[Items from a dataset]
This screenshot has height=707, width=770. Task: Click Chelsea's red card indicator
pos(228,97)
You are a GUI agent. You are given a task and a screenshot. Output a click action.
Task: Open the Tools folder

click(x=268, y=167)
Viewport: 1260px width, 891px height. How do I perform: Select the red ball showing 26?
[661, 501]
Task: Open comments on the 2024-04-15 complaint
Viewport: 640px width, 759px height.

EXERCISE BRIEF: Output the entries verbatim.

FINAL ANSWER:
This screenshot has height=707, width=770. Task: Click Chelsea's red card indicator
pos(228,97)
You are a GUI agent. You are given a task and a screenshot. Output a click action.
Task: Open the Tools folder

click(x=268, y=167)
Viewport: 1260px width, 891px height. How do I perform: Select the red ball showing 26?
[661, 501]
Task: Open comments on the 2024-04-15 complaint
Viewport: 640px width, 759px height.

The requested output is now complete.